Previously invisible microfractures are readily observed and characterized when their cathodoluminescence is imaged by using scanning electron microscopy. This process facilitates determination of the orientations, timing (relative to diagenetic events), and sizes of the numerous microfractures typically present in prospective fractured reservoirs. These observations may be made systematically on a bed-by-bed basis. Orientations and timing of microfractures commonly compare favorably with those of associated conductive macrofractures.

Microfractures are sufficiently abundant in the numerous fractured units we have studied that the size distributions can be readily quantified. Under special circumstances, the sizes (i.e., mechanical apertures and/or lengths) of both micro- and macrofractures can be reliably measured in the same fractured rock volume. The spatial frequency of fractures, as a function of fracture size, follows power-law distributions over at least four to five orders of magnitude in these cases. This fact confirms that microfracture sizes can be used quantitatively to predict spatial frequencies of associated macrofractures.

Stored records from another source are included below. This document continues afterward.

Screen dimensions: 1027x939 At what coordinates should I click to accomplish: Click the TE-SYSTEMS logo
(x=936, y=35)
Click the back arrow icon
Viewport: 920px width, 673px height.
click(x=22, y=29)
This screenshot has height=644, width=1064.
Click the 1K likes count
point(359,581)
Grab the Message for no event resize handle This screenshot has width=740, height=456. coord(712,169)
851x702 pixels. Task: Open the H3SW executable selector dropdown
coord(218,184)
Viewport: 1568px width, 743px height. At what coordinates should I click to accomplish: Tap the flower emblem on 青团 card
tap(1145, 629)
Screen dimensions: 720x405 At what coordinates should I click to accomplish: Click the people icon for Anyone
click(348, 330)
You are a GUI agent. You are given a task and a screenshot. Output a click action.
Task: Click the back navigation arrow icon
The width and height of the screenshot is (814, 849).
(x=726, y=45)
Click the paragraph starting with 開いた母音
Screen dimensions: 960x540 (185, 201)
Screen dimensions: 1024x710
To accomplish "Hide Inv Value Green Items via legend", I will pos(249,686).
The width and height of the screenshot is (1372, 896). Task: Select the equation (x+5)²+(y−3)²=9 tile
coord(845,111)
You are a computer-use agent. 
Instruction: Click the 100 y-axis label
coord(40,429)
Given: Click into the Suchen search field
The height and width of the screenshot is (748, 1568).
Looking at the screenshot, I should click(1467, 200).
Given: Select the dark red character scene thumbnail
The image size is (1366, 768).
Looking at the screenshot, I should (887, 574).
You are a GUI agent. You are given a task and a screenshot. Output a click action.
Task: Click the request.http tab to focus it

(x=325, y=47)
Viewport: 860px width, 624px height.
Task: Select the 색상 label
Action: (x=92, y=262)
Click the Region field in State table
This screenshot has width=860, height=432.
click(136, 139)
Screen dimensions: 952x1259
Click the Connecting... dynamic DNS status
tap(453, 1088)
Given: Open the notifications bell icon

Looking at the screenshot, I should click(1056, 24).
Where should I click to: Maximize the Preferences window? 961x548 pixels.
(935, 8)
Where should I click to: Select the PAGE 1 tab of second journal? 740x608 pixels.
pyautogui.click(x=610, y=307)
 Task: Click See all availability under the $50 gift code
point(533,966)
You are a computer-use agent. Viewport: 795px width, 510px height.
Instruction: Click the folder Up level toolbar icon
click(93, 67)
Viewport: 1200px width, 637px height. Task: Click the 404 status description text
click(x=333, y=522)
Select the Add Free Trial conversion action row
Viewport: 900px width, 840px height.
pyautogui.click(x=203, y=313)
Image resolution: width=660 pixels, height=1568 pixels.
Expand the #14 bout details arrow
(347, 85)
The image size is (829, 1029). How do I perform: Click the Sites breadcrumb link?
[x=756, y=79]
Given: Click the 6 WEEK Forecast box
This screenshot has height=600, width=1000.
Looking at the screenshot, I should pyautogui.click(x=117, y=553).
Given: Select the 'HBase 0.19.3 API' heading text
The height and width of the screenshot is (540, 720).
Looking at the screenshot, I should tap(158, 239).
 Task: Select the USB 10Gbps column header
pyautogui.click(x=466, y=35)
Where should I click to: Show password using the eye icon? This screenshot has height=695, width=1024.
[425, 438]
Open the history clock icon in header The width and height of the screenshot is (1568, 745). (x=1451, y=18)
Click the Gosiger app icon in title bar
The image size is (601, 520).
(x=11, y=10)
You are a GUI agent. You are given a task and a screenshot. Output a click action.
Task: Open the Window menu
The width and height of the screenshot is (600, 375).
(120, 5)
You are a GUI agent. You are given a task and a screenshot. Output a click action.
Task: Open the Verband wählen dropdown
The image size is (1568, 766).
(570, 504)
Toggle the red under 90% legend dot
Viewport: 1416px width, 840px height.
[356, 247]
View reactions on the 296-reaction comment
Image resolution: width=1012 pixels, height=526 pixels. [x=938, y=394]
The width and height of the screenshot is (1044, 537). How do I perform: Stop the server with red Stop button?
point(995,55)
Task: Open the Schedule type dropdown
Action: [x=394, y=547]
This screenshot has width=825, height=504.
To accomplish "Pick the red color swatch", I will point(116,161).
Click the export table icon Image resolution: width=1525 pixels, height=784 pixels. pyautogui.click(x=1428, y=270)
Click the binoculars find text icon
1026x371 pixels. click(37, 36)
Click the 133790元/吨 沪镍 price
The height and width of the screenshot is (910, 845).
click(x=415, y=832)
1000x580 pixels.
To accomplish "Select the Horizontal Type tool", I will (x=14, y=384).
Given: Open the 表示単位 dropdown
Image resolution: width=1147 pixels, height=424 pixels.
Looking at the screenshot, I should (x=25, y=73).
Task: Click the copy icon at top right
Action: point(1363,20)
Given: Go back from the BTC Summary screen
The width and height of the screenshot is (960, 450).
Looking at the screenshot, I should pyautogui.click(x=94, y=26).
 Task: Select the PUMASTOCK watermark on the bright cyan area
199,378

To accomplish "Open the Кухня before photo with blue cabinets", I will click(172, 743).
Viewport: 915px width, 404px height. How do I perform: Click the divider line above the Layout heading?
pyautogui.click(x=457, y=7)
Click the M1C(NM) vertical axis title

The orientations, time of formation relative to diagenetic minerals, and sizes of macrofractures are the most important factors for understanding fluid flow in fractured rock. Although discrete-fracture modeling provides the most realistic portrayal of fluid flow through fractured rock, this technique is computationally infeasible for simulation of the large volumes in a fractured hydrocarbon field. Dual-porosity simulation is therefore the dominant technique. We are developing a blended approach to simulation that is both cost effective and grounded in local fracture observation.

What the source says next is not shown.